Firstly could be VT until otherwise proven. Steps I would take in this analysis:
No evidence of AV dissociation with no fusion beats. Not extreme axis deviation. Precordial leads do not have either complete positive or negative concordance. It is essentially LBBB morphology. RS interval appears <100ms I believe.
For the argument of SVT with LBBB aberrancy. Structurally normal heart. No Past cardiac Hx. Unlikely to be VT.
Could it be as simple as AVNRT with LBBB morphology?
Thanks for your analysis, James. You rightly suggest that the rhythm should be considered as VT unless proven otherwise and you list some of the characteristics that are commonly associated with VT rather than SVT with aberrancy, and you correctly note that none of these characteristics are present. The big question is: does the absence of any of the ECG features typically associated with VT prove that the rhythm is SVT? Or do we need more positive proof of SVT before we diagnose it? Another question: in this case does the QRS complex have a typical LBBB morphology, or is there something definitely atypical about it? These questions are not easy!
Deep inferior axis and pseudo-LBBB QRS morphology. I can’t discern any atrial activity, independent or otherwise, which may suggest AVRT/AVNRT, but my money would be on RVOTVT despite the relatively mild symptoms given a rate approaching 190bpm.
Having just done a patient case study on WPW, I’m wondering if is this antidromic AVRT?
Given his age, structurally normal heart and the fact it appears he was not syncopal, VT seems unlikely.
There are also negative complexes in V1-3, but positive complexes V4-6. Doesn’t this make AVRT more likely than VT?
Thanks, Adi. Antidromic AVRT certainly has to be considered in a case like this but is the QRS morphology really typical? Is there anything else that should be given serious consideration?
I may being far too simplistic here as I can’t zoom in and look for rogue P waves. But monomorphic VT ? In an otherwise normal looking heart (on echo)
Thanks, Debbie. There’s nothing simplistic about assuming that a regular, broad QRS tachycardia is VT. Many would argue that this is the correct approach to take!
RVOT? Positive inferior leads. LBBB pattern through chest leads. Looks like a VT with the rate being around 220bpm.
RVOT VT would be my suggestion, LBBB morphology in V1 with inferior axis in a relatively young patient with no structural heart disease. First beat could potentially be a fusion beat at the onset of tachycardia as slightly different morphology from the rest.

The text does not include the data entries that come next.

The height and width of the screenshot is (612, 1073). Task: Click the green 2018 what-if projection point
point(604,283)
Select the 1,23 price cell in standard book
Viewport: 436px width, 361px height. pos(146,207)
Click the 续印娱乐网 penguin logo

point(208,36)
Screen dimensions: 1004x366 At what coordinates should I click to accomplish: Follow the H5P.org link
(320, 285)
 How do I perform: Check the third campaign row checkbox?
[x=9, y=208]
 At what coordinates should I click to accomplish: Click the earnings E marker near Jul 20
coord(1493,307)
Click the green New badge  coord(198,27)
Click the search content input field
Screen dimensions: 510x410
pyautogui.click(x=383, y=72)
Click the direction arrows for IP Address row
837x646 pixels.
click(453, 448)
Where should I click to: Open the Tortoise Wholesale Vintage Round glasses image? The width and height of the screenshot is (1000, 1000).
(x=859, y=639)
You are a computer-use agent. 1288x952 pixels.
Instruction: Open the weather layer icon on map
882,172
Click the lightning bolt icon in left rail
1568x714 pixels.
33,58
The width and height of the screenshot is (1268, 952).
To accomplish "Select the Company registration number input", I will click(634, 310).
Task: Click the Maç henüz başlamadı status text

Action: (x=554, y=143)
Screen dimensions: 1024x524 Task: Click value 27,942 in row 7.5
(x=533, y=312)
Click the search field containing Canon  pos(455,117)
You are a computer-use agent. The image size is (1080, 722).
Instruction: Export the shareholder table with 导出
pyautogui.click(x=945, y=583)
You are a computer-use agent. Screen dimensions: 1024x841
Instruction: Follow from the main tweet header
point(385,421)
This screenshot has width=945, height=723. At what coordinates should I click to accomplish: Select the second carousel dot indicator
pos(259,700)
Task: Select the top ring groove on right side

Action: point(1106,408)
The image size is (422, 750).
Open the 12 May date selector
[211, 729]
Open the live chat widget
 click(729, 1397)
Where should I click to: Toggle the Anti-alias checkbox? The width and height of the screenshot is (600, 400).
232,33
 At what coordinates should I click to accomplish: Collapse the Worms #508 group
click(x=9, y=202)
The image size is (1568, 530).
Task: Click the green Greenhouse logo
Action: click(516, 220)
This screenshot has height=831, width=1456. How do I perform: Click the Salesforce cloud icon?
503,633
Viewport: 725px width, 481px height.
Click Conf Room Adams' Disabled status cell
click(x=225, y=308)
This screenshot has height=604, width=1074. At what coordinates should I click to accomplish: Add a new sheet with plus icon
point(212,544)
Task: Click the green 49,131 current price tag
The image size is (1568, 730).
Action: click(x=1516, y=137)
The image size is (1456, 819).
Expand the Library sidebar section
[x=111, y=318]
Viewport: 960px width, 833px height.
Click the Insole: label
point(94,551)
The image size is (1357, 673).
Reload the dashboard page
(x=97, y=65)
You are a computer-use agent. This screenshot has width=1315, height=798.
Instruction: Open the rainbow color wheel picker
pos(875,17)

Based on the broad QRS with a LBBB configuration and the structurally normal heart (as well as the fact the patient is haemodynamically stable) I would lean towards RVOT VT.
I think the large positive inferior complexes, precordial transition, normal echo and young stable patient seem suggestive of an idiopathic RVOT VT
Thanks for all the recent contributions to the discussion. A new consensus seems to be emerging. Scott, Emma, Leah and Katie and Esther all suggest that this may be RVOT VT. Do others agree or disagree? I’ll offer my thoughts within the next day or two.